SHORT PROBLEM
Copy out the lines of the listing below between the line holding "Image resolution: width=838" and the line holding "Action: tap(757, 257)", inclusive, with nothing changed.

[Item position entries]

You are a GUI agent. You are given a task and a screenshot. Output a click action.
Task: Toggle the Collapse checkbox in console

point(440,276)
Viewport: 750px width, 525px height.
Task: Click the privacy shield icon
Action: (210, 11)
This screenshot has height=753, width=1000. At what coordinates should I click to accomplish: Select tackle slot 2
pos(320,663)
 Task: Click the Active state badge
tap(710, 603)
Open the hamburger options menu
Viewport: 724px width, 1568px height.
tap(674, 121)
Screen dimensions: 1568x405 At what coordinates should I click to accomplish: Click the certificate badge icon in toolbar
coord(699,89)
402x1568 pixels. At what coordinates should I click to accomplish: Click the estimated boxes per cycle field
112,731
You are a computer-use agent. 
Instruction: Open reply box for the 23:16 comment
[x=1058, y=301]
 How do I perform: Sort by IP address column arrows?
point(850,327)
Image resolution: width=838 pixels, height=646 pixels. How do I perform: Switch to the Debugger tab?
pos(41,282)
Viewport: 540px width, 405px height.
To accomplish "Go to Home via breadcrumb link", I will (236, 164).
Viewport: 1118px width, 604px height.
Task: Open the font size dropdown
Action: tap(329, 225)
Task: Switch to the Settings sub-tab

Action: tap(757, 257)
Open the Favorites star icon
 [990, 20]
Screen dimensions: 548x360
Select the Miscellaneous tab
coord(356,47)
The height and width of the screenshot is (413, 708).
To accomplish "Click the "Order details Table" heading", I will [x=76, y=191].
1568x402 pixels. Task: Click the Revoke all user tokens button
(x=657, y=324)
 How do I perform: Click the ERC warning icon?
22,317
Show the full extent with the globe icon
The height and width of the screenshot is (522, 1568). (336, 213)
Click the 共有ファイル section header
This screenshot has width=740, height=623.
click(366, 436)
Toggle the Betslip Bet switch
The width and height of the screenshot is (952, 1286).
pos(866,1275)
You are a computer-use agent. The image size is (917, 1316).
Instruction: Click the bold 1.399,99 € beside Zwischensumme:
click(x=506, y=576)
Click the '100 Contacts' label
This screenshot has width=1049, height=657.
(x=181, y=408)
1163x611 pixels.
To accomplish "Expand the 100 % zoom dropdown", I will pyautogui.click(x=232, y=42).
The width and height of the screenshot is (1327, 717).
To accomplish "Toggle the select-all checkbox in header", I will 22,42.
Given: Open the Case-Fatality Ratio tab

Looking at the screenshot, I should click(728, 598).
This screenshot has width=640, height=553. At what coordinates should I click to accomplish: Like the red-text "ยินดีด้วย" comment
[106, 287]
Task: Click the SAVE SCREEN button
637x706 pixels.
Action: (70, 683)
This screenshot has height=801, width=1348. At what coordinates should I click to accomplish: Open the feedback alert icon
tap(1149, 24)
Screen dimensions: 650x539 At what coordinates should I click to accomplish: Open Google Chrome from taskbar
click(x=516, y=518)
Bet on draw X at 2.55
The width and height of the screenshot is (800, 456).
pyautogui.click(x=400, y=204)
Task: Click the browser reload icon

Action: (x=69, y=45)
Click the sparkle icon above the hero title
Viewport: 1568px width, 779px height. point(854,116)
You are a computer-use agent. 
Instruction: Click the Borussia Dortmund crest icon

THE OUTPUT
Image resolution: width=838 pixels, height=646 pixels. How do I perform: Switch to the Debugger tab?
pos(41,282)
Viewport: 540px width, 405px height.
To accomplish "Go to Home via breadcrumb link", I will (236, 164).
Viewport: 1118px width, 604px height.
Task: Open the font size dropdown
Action: tap(329, 225)
Task: Switch to the Settings sub-tab

Action: tap(757, 257)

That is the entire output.